## [TASK ITEM]
Reproduced exactly, the lines from the start of the material through the line containing "Select File (54, 1899)" should be the whole answer, with pictures excluded.

========

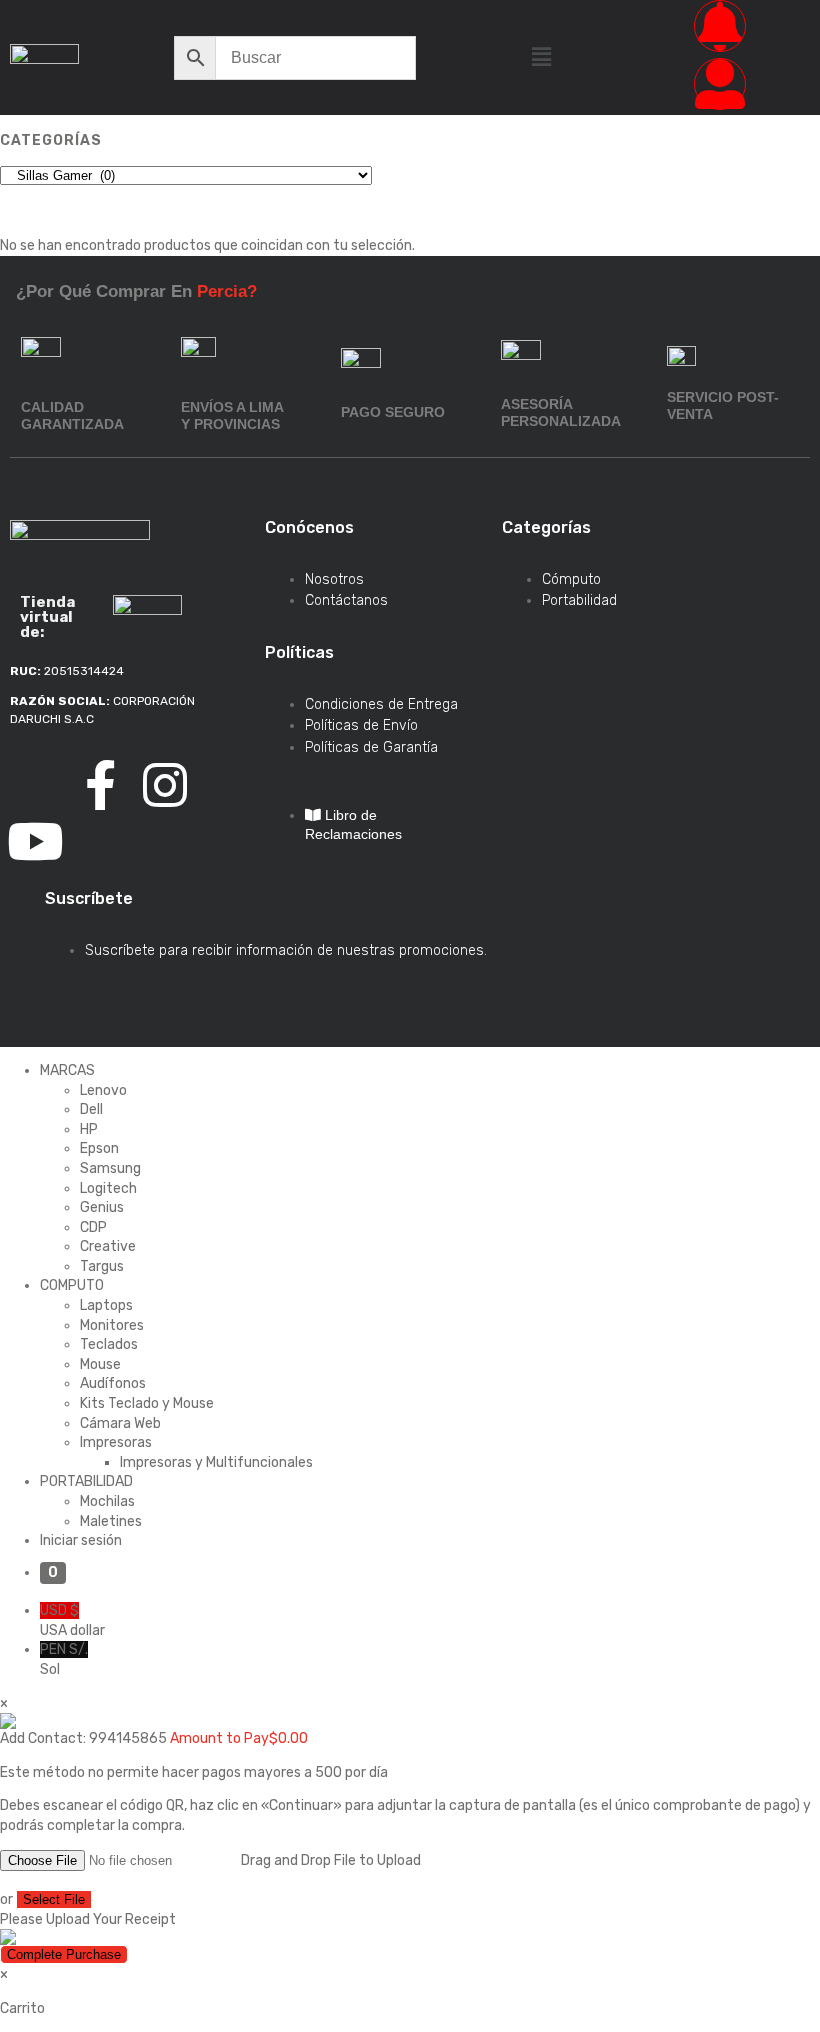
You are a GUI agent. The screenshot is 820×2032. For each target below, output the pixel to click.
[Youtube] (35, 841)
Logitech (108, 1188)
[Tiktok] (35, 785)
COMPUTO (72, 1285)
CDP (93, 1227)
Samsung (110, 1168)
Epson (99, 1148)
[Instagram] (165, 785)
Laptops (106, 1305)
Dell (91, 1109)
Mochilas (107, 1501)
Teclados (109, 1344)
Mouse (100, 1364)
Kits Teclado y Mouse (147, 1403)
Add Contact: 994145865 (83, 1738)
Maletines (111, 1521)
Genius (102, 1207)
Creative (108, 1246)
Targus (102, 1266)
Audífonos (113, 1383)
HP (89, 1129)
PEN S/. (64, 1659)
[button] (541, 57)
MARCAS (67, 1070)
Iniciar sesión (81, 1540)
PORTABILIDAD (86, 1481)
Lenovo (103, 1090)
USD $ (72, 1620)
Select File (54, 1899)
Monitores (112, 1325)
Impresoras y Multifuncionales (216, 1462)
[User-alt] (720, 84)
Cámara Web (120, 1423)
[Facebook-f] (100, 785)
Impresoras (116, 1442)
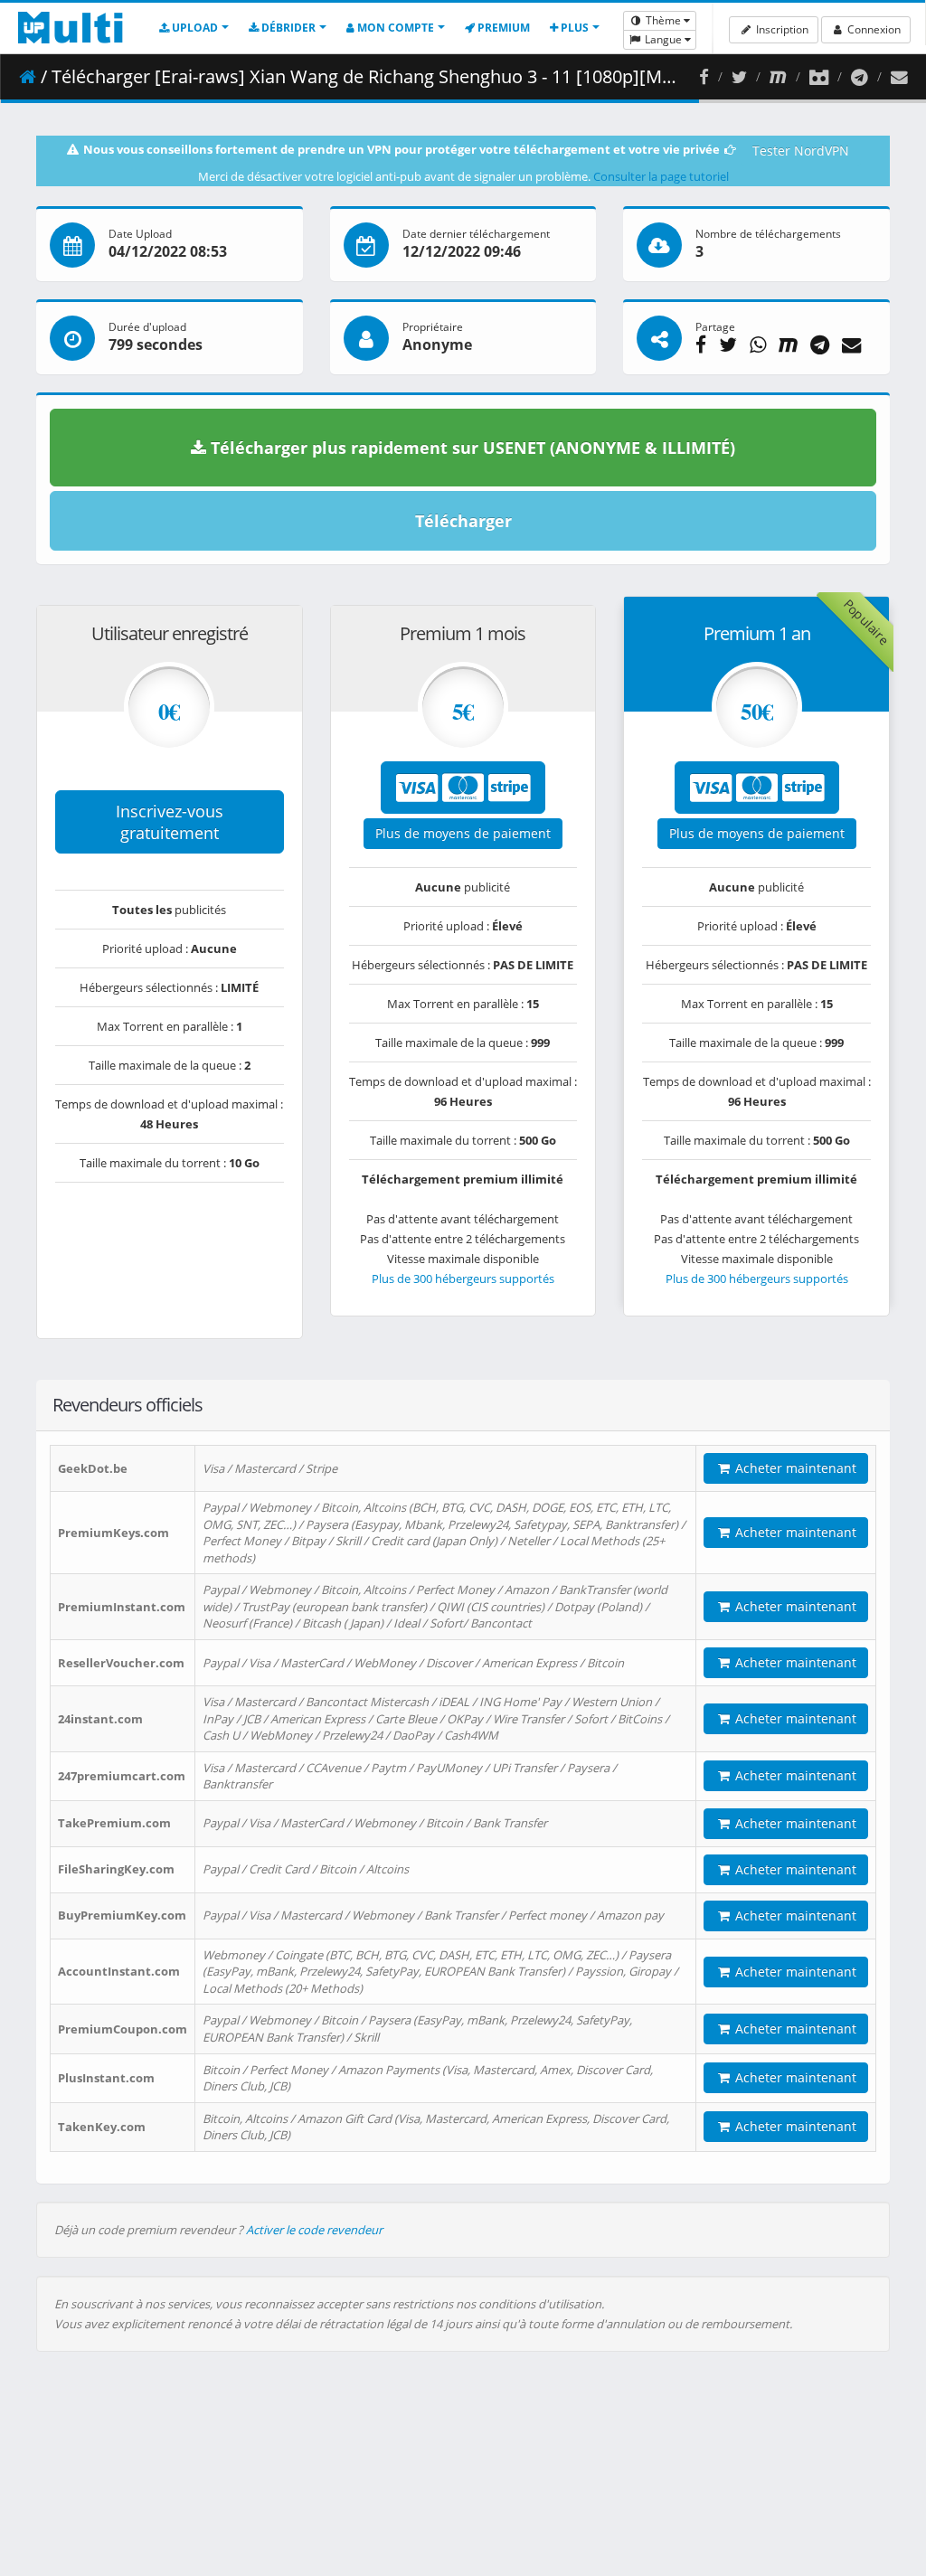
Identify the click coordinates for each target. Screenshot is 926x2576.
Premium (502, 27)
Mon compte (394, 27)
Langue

========

## [OUTPUT OF THE EXERCISE]
You are a GUI agent. The screenshot is 820×2032. For each target below, output the pixel to click.
[Youtube] (35, 841)
Logitech (108, 1188)
[Tiktok] (35, 785)
COMPUTO (72, 1285)
CDP (93, 1227)
Samsung (110, 1168)
Epson (99, 1148)
[Instagram] (165, 785)
Laptops (106, 1305)
Dell (91, 1109)
Mochilas (107, 1501)
Teclados (109, 1344)
Mouse (100, 1364)
Kits Teclado y Mouse (147, 1403)
Add Contact: 994145865 (83, 1738)
Maletines (111, 1521)
Genius (102, 1207)
Creative (108, 1246)
Targus (102, 1266)
Audífonos (113, 1383)
HP (89, 1129)
PEN S/. (64, 1659)
[button] (541, 57)
MARCAS (67, 1070)
Iniciar sesión (81, 1540)
PORTABILIDAD (86, 1481)
Lenovo (103, 1090)
USD $ (72, 1620)
Select File (54, 1899)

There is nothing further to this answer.